• What the task asks: The response should be a precise copy of every entry.

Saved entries
################

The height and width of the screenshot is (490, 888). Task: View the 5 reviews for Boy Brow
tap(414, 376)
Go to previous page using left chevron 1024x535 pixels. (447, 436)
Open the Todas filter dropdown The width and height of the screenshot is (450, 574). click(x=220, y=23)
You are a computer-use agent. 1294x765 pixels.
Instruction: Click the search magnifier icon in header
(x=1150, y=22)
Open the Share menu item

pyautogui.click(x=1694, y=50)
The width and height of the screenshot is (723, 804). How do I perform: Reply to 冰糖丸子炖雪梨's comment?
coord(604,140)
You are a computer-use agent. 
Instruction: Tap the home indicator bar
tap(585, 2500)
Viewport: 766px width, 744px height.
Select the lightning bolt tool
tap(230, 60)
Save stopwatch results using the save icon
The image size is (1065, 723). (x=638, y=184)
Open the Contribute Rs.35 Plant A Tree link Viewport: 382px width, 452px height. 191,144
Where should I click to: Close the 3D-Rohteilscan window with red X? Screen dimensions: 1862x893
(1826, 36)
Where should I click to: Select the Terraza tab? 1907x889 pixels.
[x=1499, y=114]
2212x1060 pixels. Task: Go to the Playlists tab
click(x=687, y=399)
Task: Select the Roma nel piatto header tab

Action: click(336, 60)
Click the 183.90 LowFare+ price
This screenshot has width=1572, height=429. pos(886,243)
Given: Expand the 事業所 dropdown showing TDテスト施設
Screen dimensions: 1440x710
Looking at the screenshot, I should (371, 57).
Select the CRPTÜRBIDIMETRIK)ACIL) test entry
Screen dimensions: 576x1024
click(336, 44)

################

• Written response:
The height and width of the screenshot is (490, 888). Task: View the 5 reviews for Boy Brow
tap(414, 376)
Go to previous page using left chevron 1024x535 pixels. (447, 436)
Open the Todas filter dropdown The width and height of the screenshot is (450, 574). click(x=220, y=23)
You are a computer-use agent. 1294x765 pixels.
Instruction: Click the search magnifier icon in header
(x=1150, y=22)
Open the Share menu item

pyautogui.click(x=1694, y=50)
The width and height of the screenshot is (723, 804). How do I perform: Reply to 冰糖丸子炖雪梨's comment?
coord(604,140)
You are a computer-use agent. 
Instruction: Tap the home indicator bar
tap(585, 2500)
Viewport: 766px width, 744px height.
Select the lightning bolt tool
tap(230, 60)
Save stopwatch results using the save icon
The image size is (1065, 723). (x=638, y=184)
Open the Contribute Rs.35 Plant A Tree link Viewport: 382px width, 452px height. 191,144
Where should I click to: Close the 3D-Rohteilscan window with red X? Screen dimensions: 1862x893
(1826, 36)
Where should I click to: Select the Terraza tab? 1907x889 pixels.
[x=1499, y=114]
2212x1060 pixels. Task: Go to the Playlists tab
click(x=687, y=399)
Task: Select the Roma nel piatto header tab

Action: click(336, 60)
Click the 183.90 LowFare+ price
This screenshot has width=1572, height=429. pos(886,243)
Given: Expand the 事業所 dropdown showing TDテスト施設
Screen dimensions: 1440x710
Looking at the screenshot, I should (371, 57).
Select the CRPTÜRBIDIMETRIK)ACIL) test entry
Screen dimensions: 576x1024
click(336, 44)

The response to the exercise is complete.